◆ Article:

* START *

You are correct on that series, they are my favorite except the aluminium gearbox on the smaller units. I own & use several myself. After many machines ive settled on the few in my signature. 

I've re-powered more machines than i can remember with those 212cc predator engines, only had a stuck float on one. Over the years I've found its short money to replace common wear items on equipment that your selling just for the reason of no comebacks, and most times its 30 years old or more. In the end the customer ultimately pays for those parts and it helps the sale to have all new parts for piece of mind.


----------



## GustoGuy (Nov 19, 2012)

Shaw351 said:


> You are correct on that series, they are my favorite except the aluminium gearbox on the smaller units. I own & use several myself. After many machines ive settled on the few in my signature.
> 
> I've re-powered more machines than i can remember with those 212cc predator engines, only had a stuck float on one. Over the years I've found its short money to replace common wear items on equipment that your selling just for the reason of no comebacks, and most times its 30 years old or more. In the end the customer ultimately pays for those parts and it helps the sale to have all new parts for piece of mind.


Agreed. The Harbor Freight Predator 212cc will have more than enough power for a 24 inch bucket. I have a HF 212cc on a repowered Gilson made Montgomery Ward 8/24 and it works well even on a 28 inch bucket.


----------



## Kiss4aFrog (Nov 3, 2013)

I dream of running across a freebie in that good a condition. I normally come across near junk and feel lucky.


----------



## UNDERTAKER (Dec 30, 2013)

Kiss4aFrog said:


> I dream of running across a freebie in that good a condition. I normally come across near junk and feel lucky.

* END *

◆ Stored data:
* START *

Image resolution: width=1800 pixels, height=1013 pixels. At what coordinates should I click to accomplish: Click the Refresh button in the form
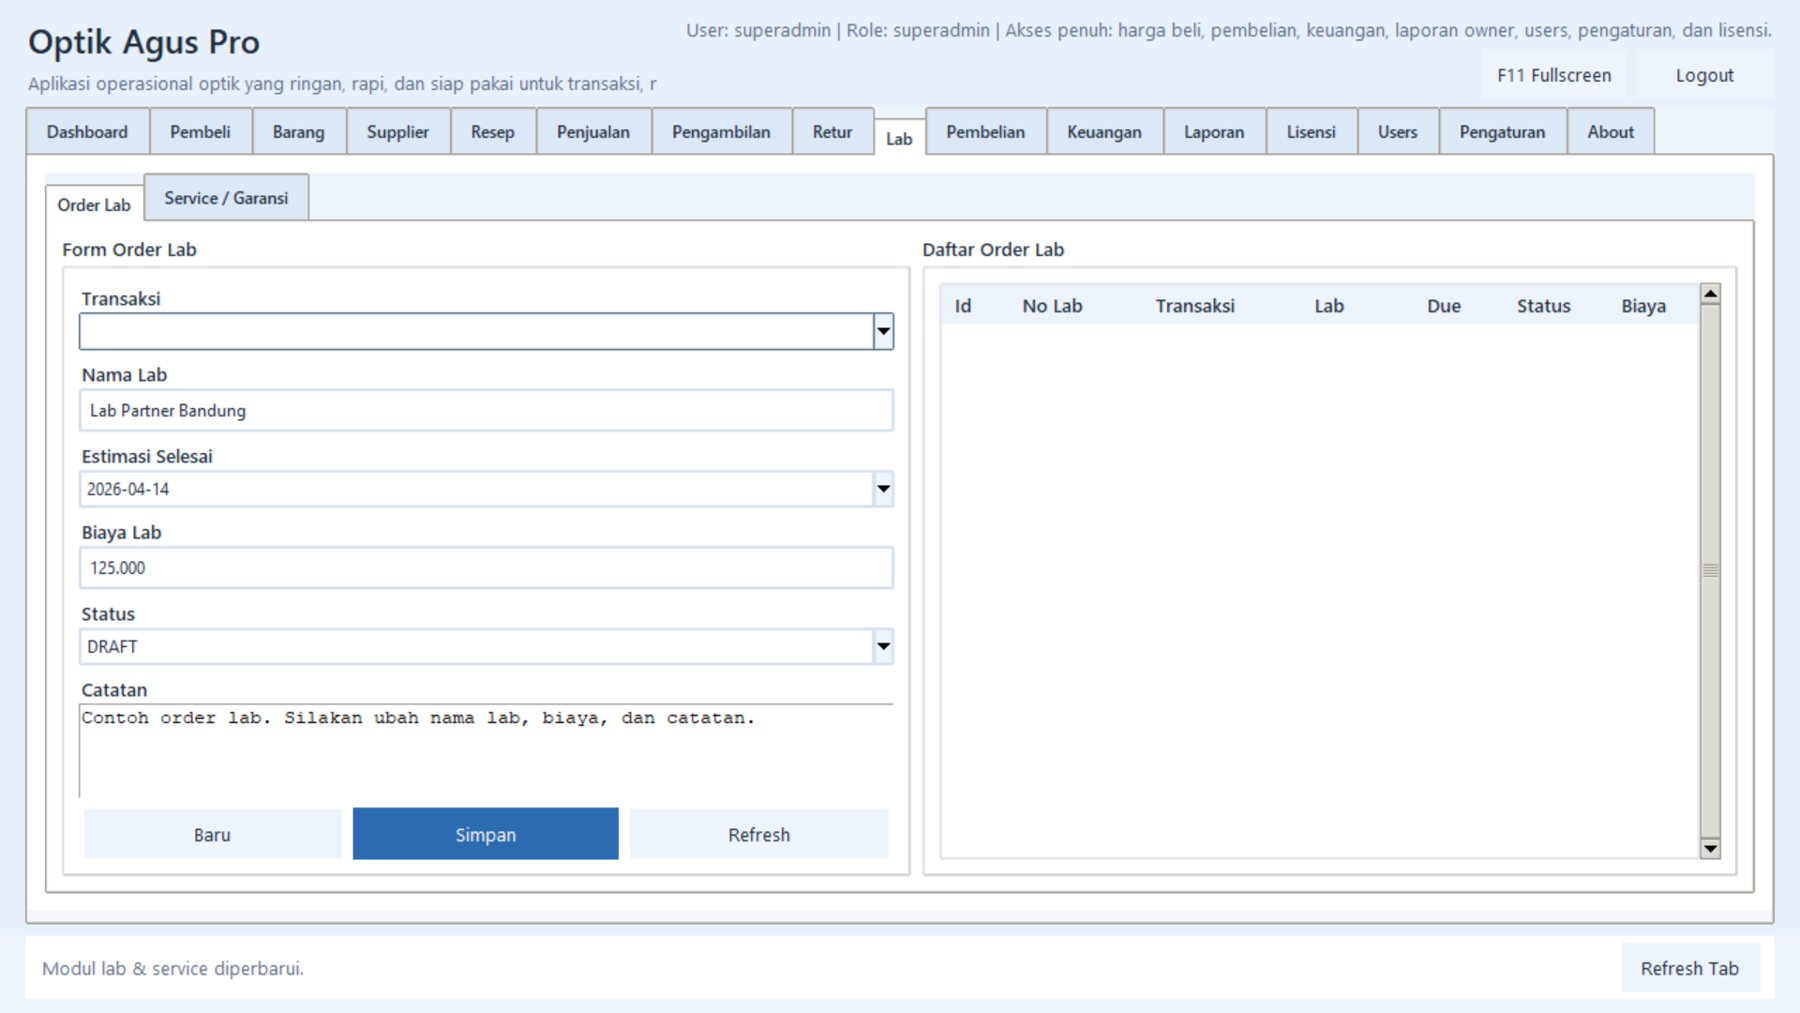click(758, 834)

* END *

◆ Goal A:
Determine whether each statement agrees with the forum thread. Answer yes or no for each, and quote the deciding words of the thread.
(i) Among the machines re-powered with 212cc Predator engines, one had a stuck float.
(ii) The Harbor Freight Predator 212cc is said to lack enough power for a 24 inch bucket.
(iii) Kiss4aFrog usually finds machines in good condition.
◆ Goal B:
Update the forum thread passage between "Agreed. The Harbor" and "28 inch bucket.", inclusive, and replace "24 inch bucket" with "26 inch bucket".

◆ Reply A:
(i) Yes: "only had a stuck float on one."
(ii) No: "will have more than enough power for a 24 inch bucket"
(iii) No: "I normally come across near junk and feel lucky."

◆ Reply B:
Agreed. The Harbor Freight Predator 212cc will have more than enough power for a 26 inch bucket. I have a HF 212cc on a repowered Gilson made Montgomery Ward 8/24 and it works well even on a 28 inch bucket.